• **Given instruction**
Please reproduce everything from the line containing "Task: Switch to the Guidebooks tab" down to the line containing "Action: 203,128", including both of those lines. Leave the pictures out of your answer.

• **Stored records**
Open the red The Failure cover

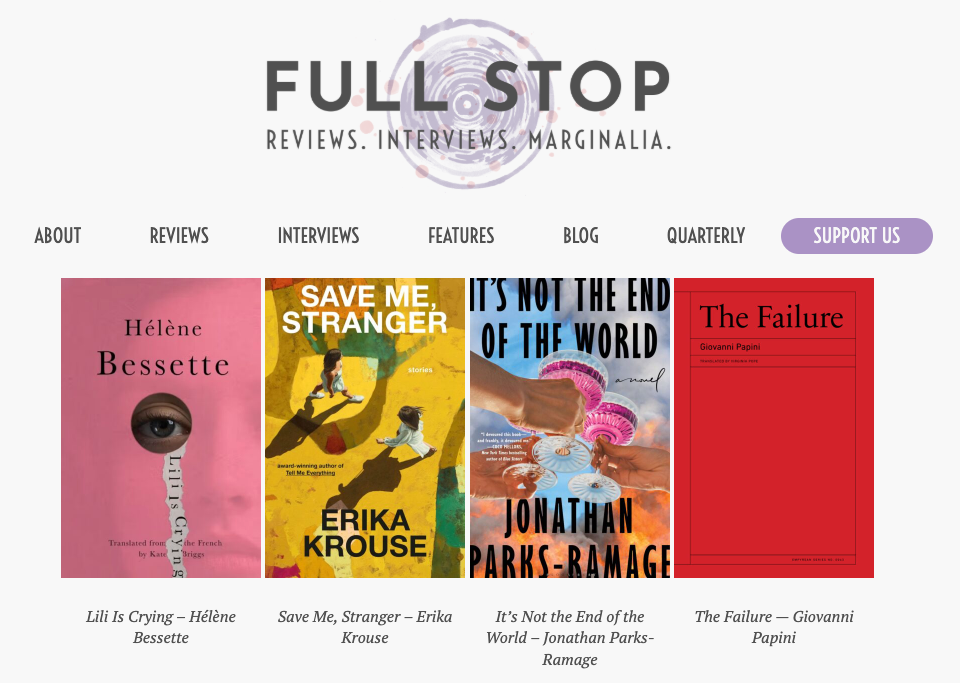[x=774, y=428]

--

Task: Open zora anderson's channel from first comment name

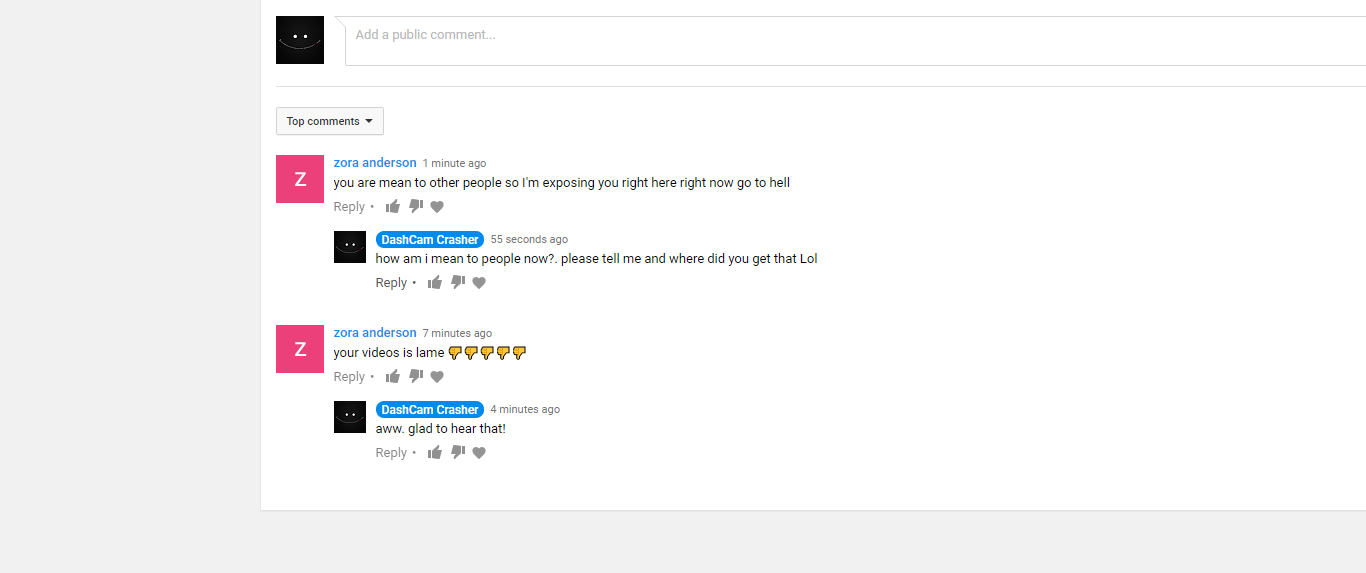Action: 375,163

...

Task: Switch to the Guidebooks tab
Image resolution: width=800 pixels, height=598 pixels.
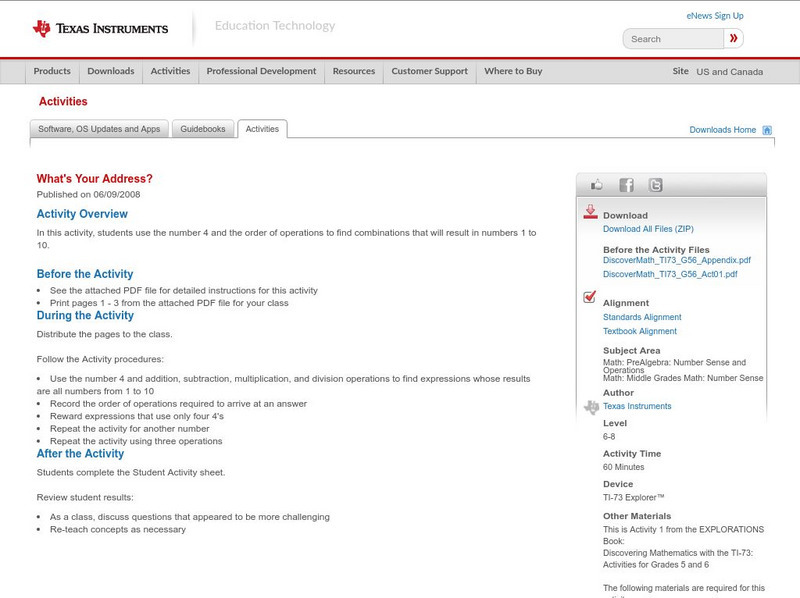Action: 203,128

• **Exercise response**
Task: Switch to the Guidebooks tab
Image resolution: width=800 pixels, height=598 pixels.
Action: 203,128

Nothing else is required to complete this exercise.